Clearview AI reports that police use of the company’s highly-controversial facial recognition system jumped 26 percent following the raid on the Capitol.
The facial recognition system relies on scraping the data of people from across the web without their explicit consent, a practice which has naturally raised some eyebrows—including the ACLU’s which called it a “nightmare scenario” for privacy.
Around three billion images are said to have been scraped for Clearview AI’s system.
“Common law has never recognised a right to privacy for your face,” Clearview AI lawyer Tor Ekeland once argued.
Whether you call them protestors or domestic terrorists, the Trump supporters who raided the US Capitol Building last week – incited by the president to halt democracy and overturn the votes of millions of Americans – committed clear criminal offences that were bipartisanly condemned.
In comments to New York Times, Clearview AI CEO Hoan Ton-That claimed the company’s witnesses “a 26 percent increase of searches over our usual weekday search volume” on January 7th, following the riots.
Given the number of individuals involved, law enforcement has a gargantuan task to identify and locate the people that went far beyond exercising their right to peaceful protest and invaded a federal building, caused huge amounts of damage, and threatened elected representatives and staff.
The FBI has issued public appeals, but it’s little surprise that law enforcement is turning to automated means—regardless of the controversy.

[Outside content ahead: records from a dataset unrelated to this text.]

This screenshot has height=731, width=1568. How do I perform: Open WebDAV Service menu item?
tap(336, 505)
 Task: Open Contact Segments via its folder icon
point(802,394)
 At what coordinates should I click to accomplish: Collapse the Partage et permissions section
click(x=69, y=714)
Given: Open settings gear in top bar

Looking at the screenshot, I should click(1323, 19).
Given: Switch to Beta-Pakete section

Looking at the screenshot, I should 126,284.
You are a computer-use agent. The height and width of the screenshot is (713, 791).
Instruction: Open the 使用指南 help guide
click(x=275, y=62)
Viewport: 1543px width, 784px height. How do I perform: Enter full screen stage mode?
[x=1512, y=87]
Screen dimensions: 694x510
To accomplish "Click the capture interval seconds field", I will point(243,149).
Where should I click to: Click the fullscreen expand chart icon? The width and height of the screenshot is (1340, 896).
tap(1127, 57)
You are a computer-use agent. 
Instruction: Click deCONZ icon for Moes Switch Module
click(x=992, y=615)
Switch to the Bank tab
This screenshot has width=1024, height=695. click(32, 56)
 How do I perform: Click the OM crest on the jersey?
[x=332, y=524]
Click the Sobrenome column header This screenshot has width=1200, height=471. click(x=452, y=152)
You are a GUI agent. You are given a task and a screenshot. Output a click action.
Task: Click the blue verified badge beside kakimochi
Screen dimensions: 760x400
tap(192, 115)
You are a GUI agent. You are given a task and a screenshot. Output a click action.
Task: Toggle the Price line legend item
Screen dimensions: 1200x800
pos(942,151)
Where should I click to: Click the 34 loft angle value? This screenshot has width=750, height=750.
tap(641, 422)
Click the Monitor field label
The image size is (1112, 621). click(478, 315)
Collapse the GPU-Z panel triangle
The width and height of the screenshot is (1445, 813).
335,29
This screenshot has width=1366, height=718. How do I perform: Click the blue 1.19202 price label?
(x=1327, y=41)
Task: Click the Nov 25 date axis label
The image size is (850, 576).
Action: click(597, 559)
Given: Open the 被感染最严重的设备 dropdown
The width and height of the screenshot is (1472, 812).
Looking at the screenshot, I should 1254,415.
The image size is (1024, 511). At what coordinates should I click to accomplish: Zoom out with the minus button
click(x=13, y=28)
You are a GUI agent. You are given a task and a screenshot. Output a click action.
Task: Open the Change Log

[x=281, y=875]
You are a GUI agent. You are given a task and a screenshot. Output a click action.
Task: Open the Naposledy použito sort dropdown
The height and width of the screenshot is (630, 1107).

According to Clearview AI, approximately 2,400 agencies across the US use the company’s facial recognition technology.
Last year, the UK and Australia launched a joint probe into Clearview AI’s practices.
“The Office of the Australian Information Commissioner (OAIC) and the UK’s Information Commissioner’s Office (ICO) have opened a joint investigation into the personal information handling practices of Clearview Inc., focusing on the company’s use of ‘scraped’ data and biometrics of individuals,” the ICO wrote in a statement.
A similar probe was also launched by the EU’s privacy watchdog. The European Data Protection Board ruled that any use of the service by law enforcement in Europe would “likely not be consistent with the EU data protection regime” and that it “has doubts as to whether any Union or Member State law provides a legal basis for using a service such as the one offered by Clearview AI.”
Clearview AI has already been forced to suspend operations in Canada after the federal Office of the Privacy Commissioner of Canada opened an investigation into the company.
While Clearview AI’s facial recognition tech continues to have widespread use in the US, some police departments have taken the independent decision to ban officers from using such systems due to the well-documented inaccuracies which particularly affect minority communities.